[YOUR INSTRUCTIONS] All pictures are to be dropped, and the remaining data set down exactly.

---------- RECORDS TO USE

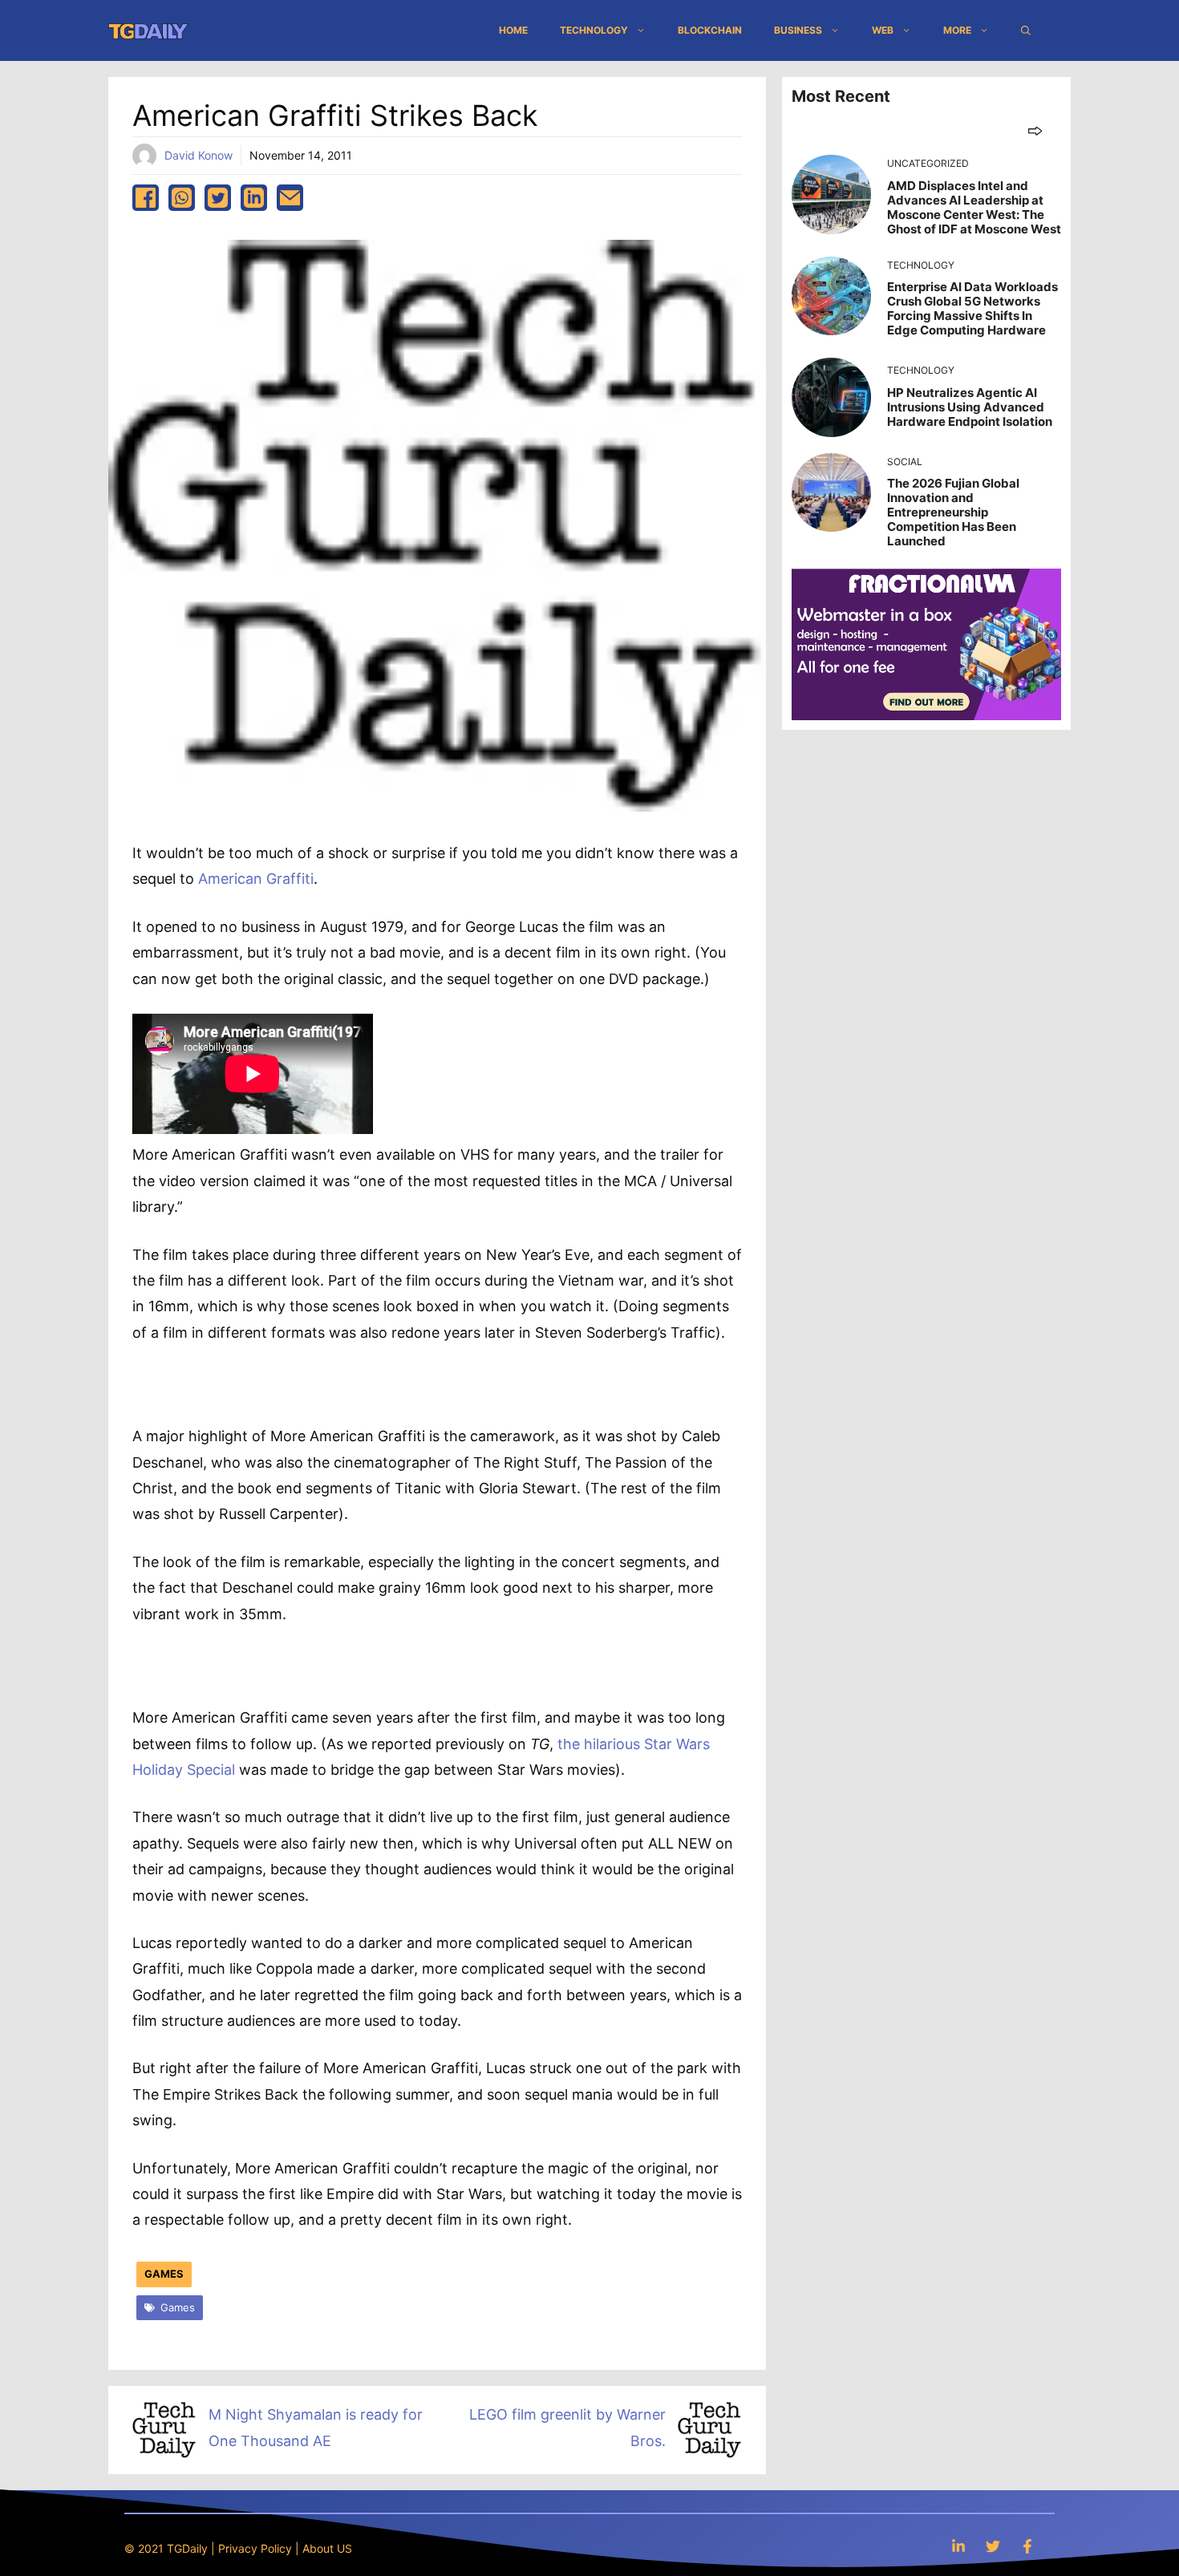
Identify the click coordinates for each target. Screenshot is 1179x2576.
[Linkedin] (958, 2546)
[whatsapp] (181, 197)
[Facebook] (1027, 2546)
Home (513, 30)
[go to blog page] (1035, 130)
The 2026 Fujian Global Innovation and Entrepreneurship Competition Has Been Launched (953, 512)
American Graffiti (256, 878)
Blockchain (710, 30)
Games (164, 2273)
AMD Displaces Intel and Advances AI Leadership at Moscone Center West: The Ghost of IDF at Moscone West (974, 207)
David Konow (198, 155)
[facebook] (145, 197)
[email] (290, 197)
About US (327, 2548)
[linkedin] (254, 197)
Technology (594, 30)
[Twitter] (993, 2546)
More (957, 30)
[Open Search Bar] (1026, 30)
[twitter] (218, 197)
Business (798, 30)
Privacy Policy (255, 2548)
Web (882, 30)
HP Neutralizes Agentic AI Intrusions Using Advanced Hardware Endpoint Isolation (969, 407)
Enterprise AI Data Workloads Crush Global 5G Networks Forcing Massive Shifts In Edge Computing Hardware (972, 308)
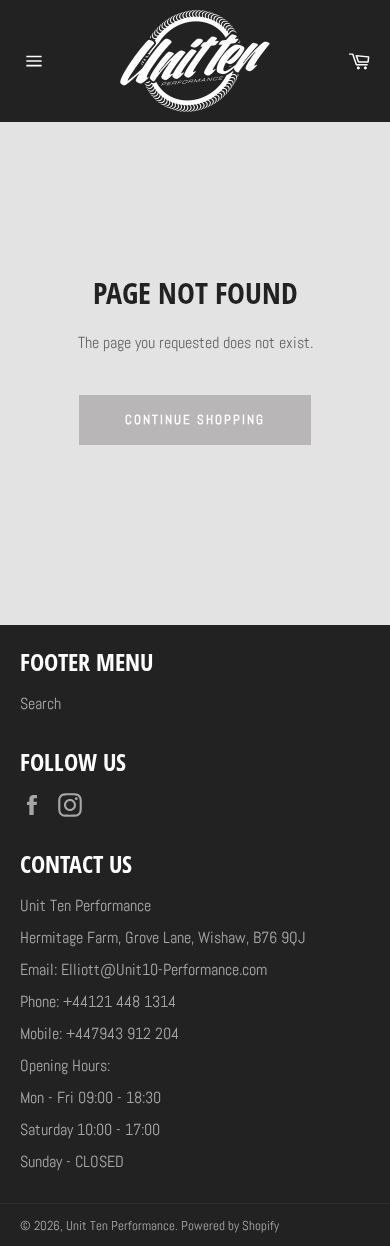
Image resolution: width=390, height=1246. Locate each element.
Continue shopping (194, 419)
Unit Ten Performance (120, 1225)
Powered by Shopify (230, 1225)
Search (40, 703)
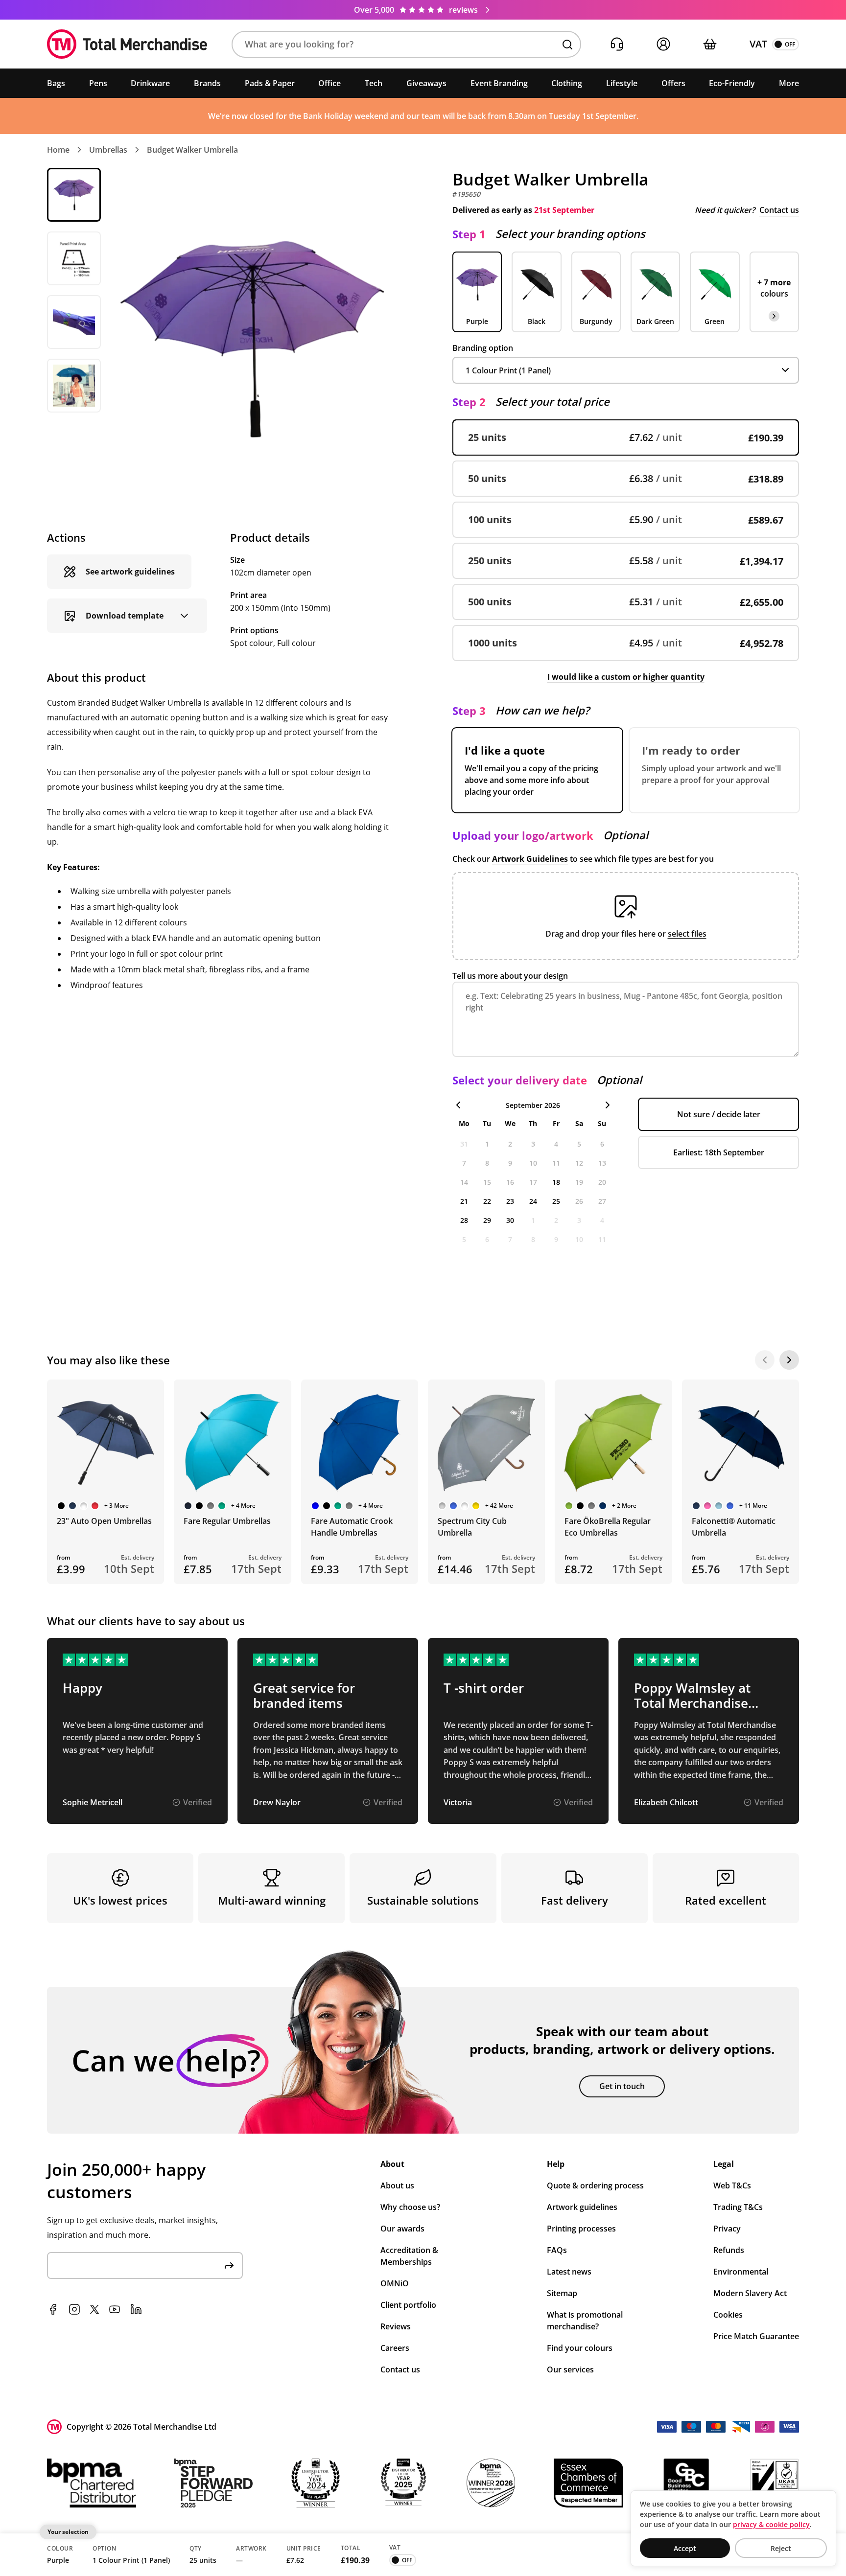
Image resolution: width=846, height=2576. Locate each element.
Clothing (566, 83)
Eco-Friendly (732, 83)
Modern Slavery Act (750, 2293)
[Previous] (765, 1360)
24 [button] (533, 1201)
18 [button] (556, 1182)
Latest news (569, 2271)
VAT (758, 43)
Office (329, 83)
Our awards (402, 2228)
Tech (373, 83)
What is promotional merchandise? (585, 2320)
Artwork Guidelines (530, 858)
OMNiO (394, 2283)
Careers (394, 2348)
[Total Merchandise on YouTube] (114, 2309)
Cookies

--------------------

[SOLUTION BELOW]
Identify the click coordinates for each target. Screenshot is 1179x2576.
[Linkedin] (958, 2546)
[whatsapp] (181, 197)
[Facebook] (1027, 2546)
Home (513, 30)
[go to blog page] (1035, 130)
The 2026 Fujian Global Innovation and Entrepreneurship Competition Has Been Launched (953, 512)
American Graffiti (256, 878)
Blockchain (710, 30)
Games (164, 2273)
AMD Displaces Intel and Advances AI Leadership at Moscone Center West: The Ghost of IDF at Moscone West (974, 207)
David Konow (198, 155)
[facebook] (145, 197)
[email] (290, 197)
About US (327, 2548)
[linkedin] (254, 197)
Technology (594, 30)
[Twitter] (993, 2546)
More (957, 30)
[Open Search Bar] (1026, 30)
[twitter] (218, 197)
Business (798, 30)
Privacy Policy (255, 2548)
Web (882, 30)
HP Neutralizes Agentic AI Intrusions Using Advanced Hardware Endpoint Isolation (969, 407)
Enterprise AI Data Workloads Crush Global 5G Networks Forcing Massive Shifts In Edge Computing Hardware (972, 308)
Image resolution: width=390, height=1246. Locate each element.
Continue shopping (194, 419)
Unit Ten Performance (120, 1225)
Powered by Shopify (230, 1225)
Search (40, 703)
Image resolution: width=846, height=2576. Locate each element.
Clothing (566, 83)
Eco-Friendly (732, 83)
Modern Slavery Act (750, 2293)
[Previous] (765, 1360)
24 [button] (533, 1201)
18 [button] (556, 1182)
Latest news (569, 2271)
VAT (758, 43)
Office (329, 83)
Our awards (402, 2228)
Tech (373, 83)
What is promotional merchandise? (585, 2320)
Artwork Guidelines (530, 858)
OMNiO (394, 2283)
Careers (394, 2348)
[Total Merchandise on YouTube] (114, 2309)
Cookies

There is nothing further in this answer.